It is Vincie who first doubts her father's suicide, appealing to a police detective, Bret, to help her fill in the details in the newspaper's version of the story that do not fit with her memories of her father. Painfully, this means determining which of the two brothers might have killed their father. A combination of old wounds and practical details leads unhistrionically to the real story, which is satisfying. Along the way, one wishes that Vincie would actually dismember and maim her repulsive husband, but the reader must make do with the fact that she will leave him.

Without a doubt, the fire under this novel lies not in the hearts of the characters or in their deep unhappiness, but rather in the backdrop: the passing of a way of life, the way a generation drops lemming-like off the cliff of history to make way for a new generation, struggling here and there with its obsolescence.

_Given entries_
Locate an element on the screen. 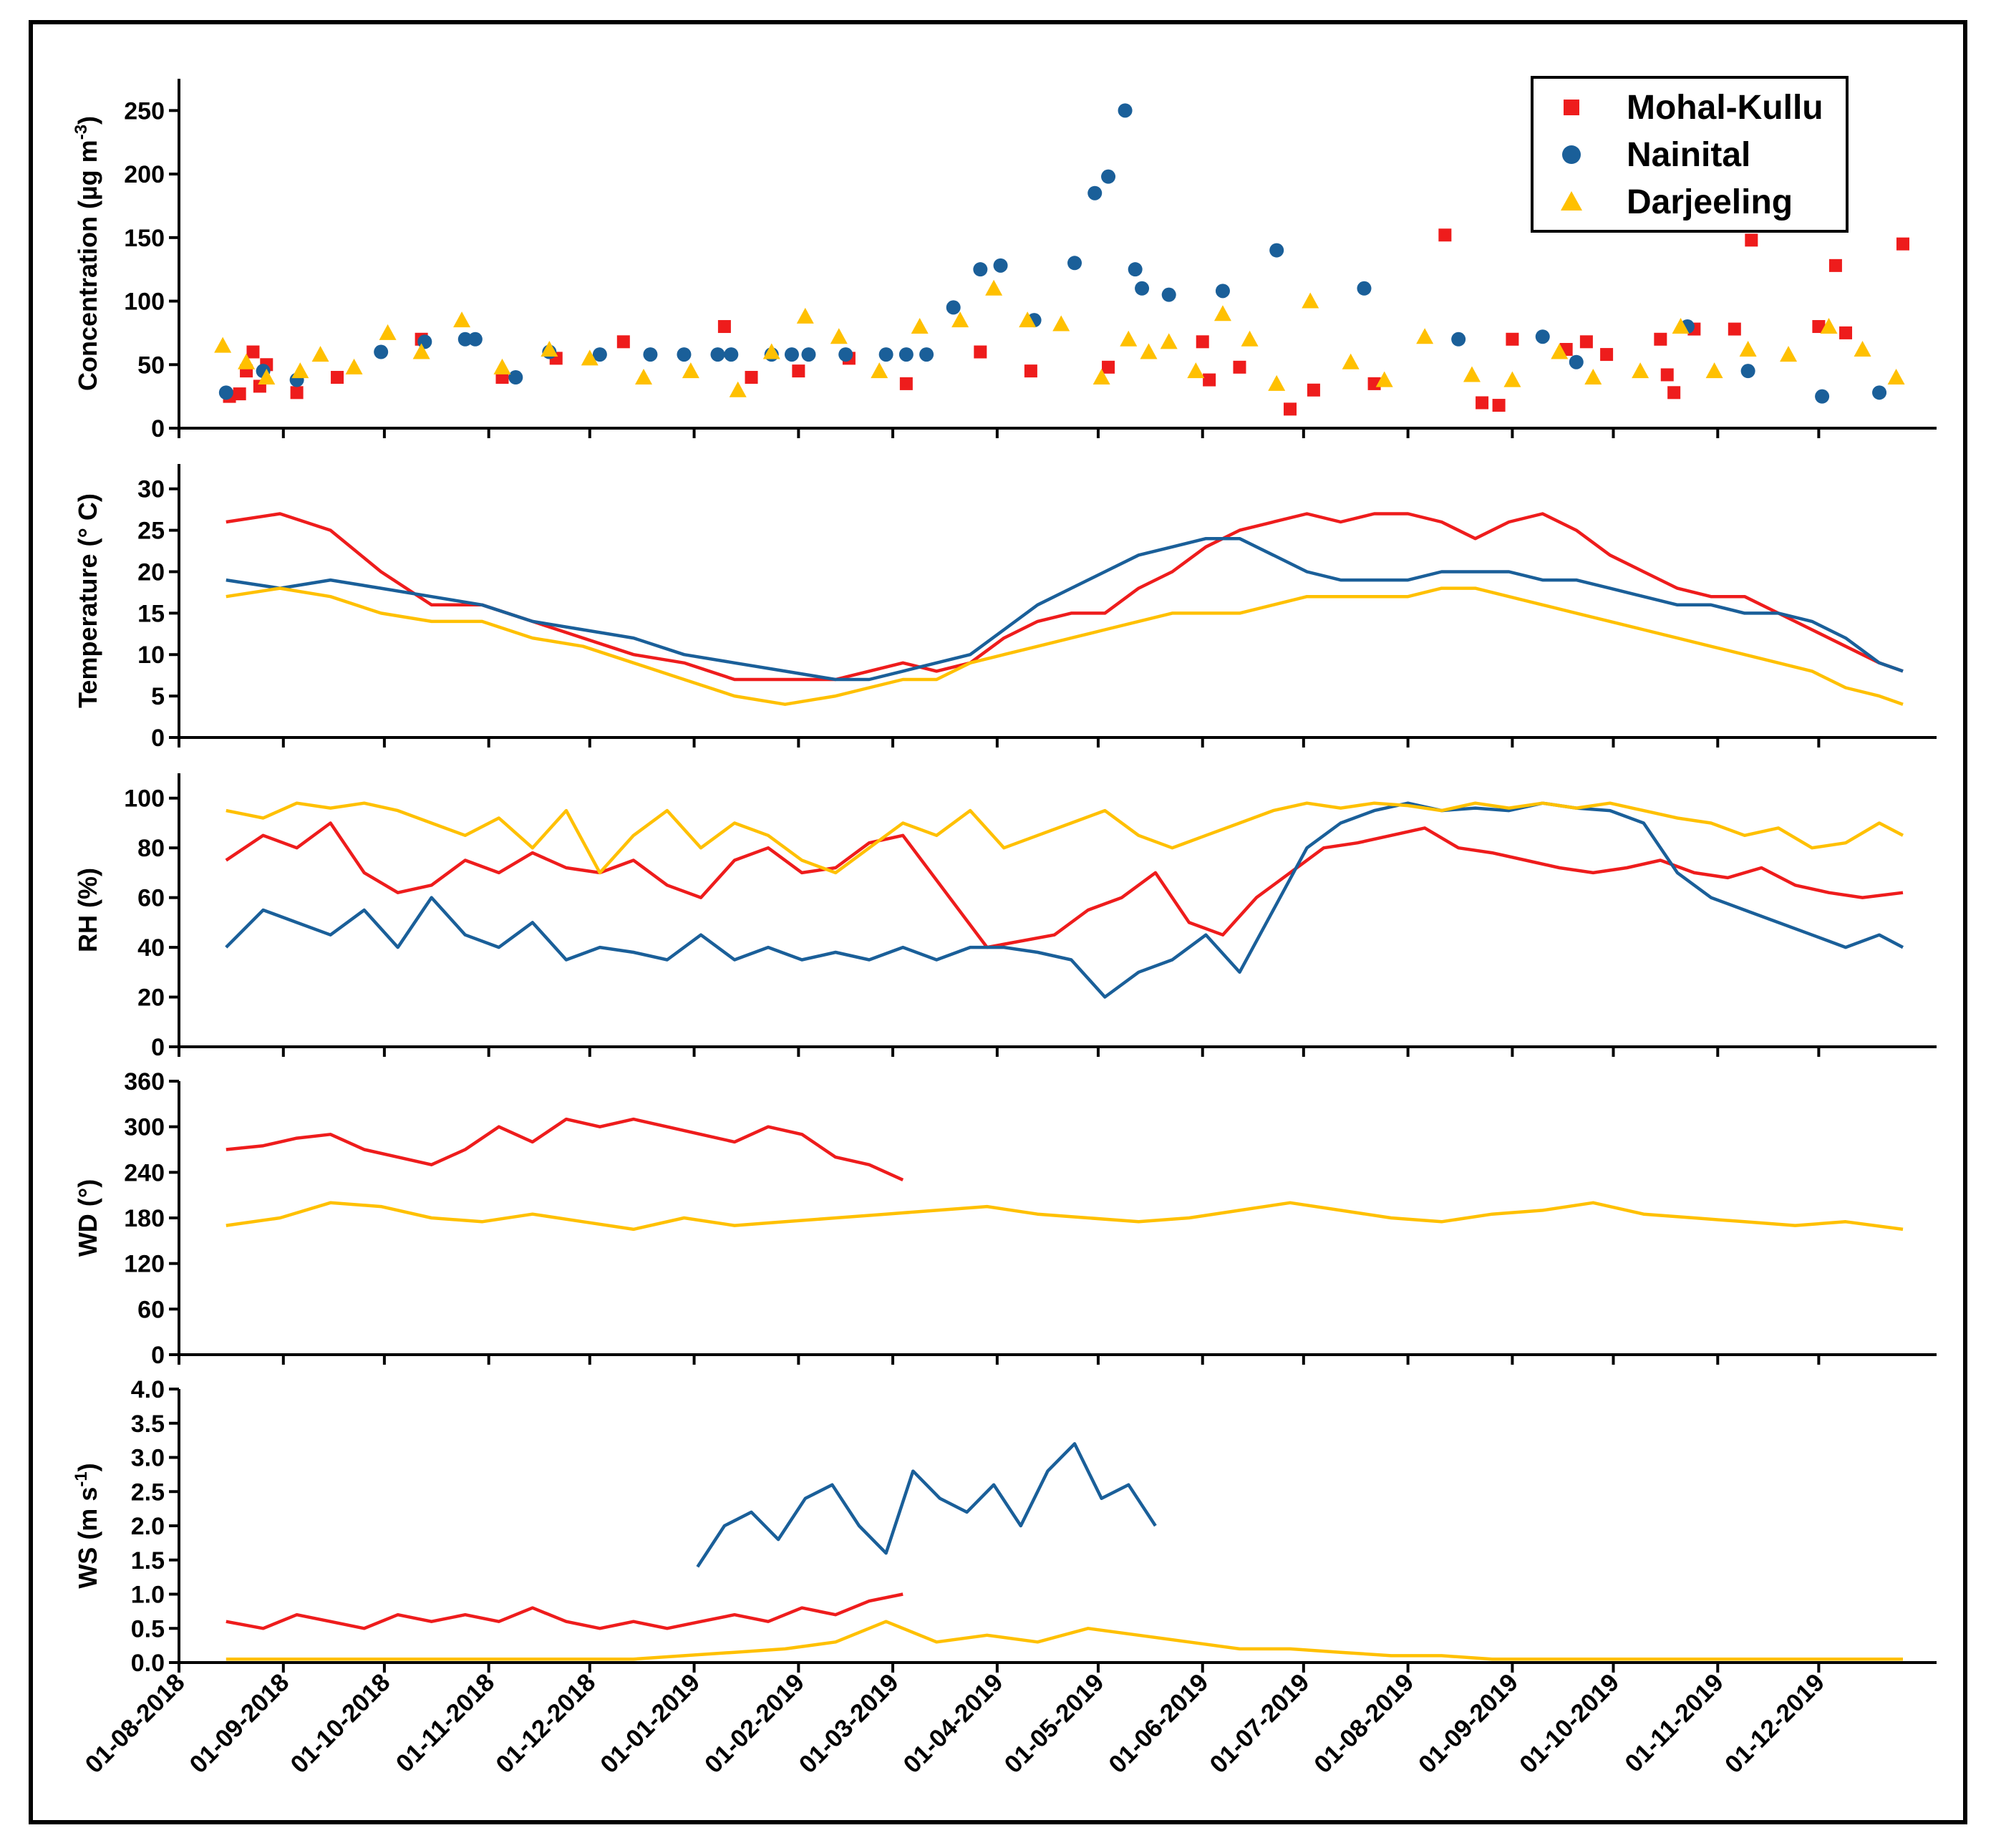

---

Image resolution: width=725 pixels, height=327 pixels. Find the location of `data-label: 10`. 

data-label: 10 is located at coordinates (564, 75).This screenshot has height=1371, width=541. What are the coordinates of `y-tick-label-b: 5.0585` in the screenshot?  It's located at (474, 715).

_Tasks to perform_
A – Please translate this sentence from the novel review into Spanish: "A combination of old wounds and practical details leads unhistrionically to the real story, which is satisfying."
B – Resume the novel review after its last sentence and write one more paragraph in the same voice.

_Answers provided_
A – Una combinación de viejas heridas y detalles prácticos conduce sin dramatismo a la verdadera historia, lo cual resulta satisfactorio.

B –
And there is the Puritan upbringing, which scars many children for life. Darrell explains his father's inability to express the love he felt for his family: "Because he grew up in New England. Duty first, and then the things you love. Four months of winter, and then a month of sleet and slush and mud and then finally, a day when the sun bursts through, and wisps of fog are hanging over the fields but the sky is blue, and the blackbirds are singing in every tree, and your heart wants to swell up and explode with joy." Vernon Knowle, like a lot of survivors in this tough tradition, didn't live till the spring.